Task statement:
Transcribe every line of the records verbatim.

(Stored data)
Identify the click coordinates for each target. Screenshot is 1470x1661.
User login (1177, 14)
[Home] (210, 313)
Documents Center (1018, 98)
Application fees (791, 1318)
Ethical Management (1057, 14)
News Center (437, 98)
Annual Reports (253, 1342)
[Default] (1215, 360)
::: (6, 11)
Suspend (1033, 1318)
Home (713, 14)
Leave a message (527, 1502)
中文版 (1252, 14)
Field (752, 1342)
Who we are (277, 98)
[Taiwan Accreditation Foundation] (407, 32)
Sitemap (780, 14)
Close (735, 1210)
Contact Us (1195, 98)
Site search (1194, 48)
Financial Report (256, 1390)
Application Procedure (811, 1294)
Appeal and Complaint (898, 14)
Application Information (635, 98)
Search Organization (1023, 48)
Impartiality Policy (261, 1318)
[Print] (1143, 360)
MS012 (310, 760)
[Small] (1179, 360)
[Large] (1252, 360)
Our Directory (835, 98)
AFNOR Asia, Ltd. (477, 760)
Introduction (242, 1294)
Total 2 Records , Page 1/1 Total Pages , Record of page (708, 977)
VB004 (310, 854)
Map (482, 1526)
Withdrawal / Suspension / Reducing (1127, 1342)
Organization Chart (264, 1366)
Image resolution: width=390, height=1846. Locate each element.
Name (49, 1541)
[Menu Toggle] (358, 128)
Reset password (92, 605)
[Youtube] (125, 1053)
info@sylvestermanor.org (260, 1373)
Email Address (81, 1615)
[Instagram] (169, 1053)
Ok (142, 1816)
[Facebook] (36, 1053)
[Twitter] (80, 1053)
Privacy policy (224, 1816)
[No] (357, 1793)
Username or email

Response:
Identify the click coordinates for each target. Screenshot is 1470x1661.
User login (1177, 14)
[Home] (210, 313)
Documents Center (1018, 98)
Application fees (791, 1318)
Ethical Management (1057, 14)
News Center (437, 98)
Annual Reports (253, 1342)
[Default] (1215, 360)
::: (6, 11)
Suspend (1033, 1318)
Home (713, 14)
Leave a message (527, 1502)
中文版 (1252, 14)
Field (752, 1342)
Who we are (277, 98)
[Taiwan Accreditation Foundation] (407, 32)
Sitemap (780, 14)
Close (735, 1210)
Contact Us (1195, 98)
Site search (1194, 48)
Financial Report (256, 1390)
Application Procedure (811, 1294)
Appeal and Complaint (898, 14)
Application Information (635, 98)
Search Organization (1023, 48)
Impartiality Policy (261, 1318)
[Print] (1143, 360)
MS012 (310, 760)
[Small] (1179, 360)
[Large] (1252, 360)
Our Directory (835, 98)
AFNOR Asia, Ltd. (477, 760)
Introduction (242, 1294)
Total 2 Records , Page 1/1 Total Pages , Record of page (708, 977)
VB004 (310, 854)
Map (482, 1526)
Withdrawal / Suspension / Reducing (1127, 1342)
Organization Chart (264, 1366)
Image resolution: width=390, height=1846. Locate each element.
Name (49, 1541)
[Menu Toggle] (358, 128)
Reset password (92, 605)
[Youtube] (125, 1053)
info@sylvestermanor.org (260, 1373)
Email Address (81, 1615)
[Instagram] (169, 1053)
Ok (142, 1816)
[Facebook] (36, 1053)
[Twitter] (80, 1053)
Privacy policy (224, 1816)
[No] (357, 1793)
Username or email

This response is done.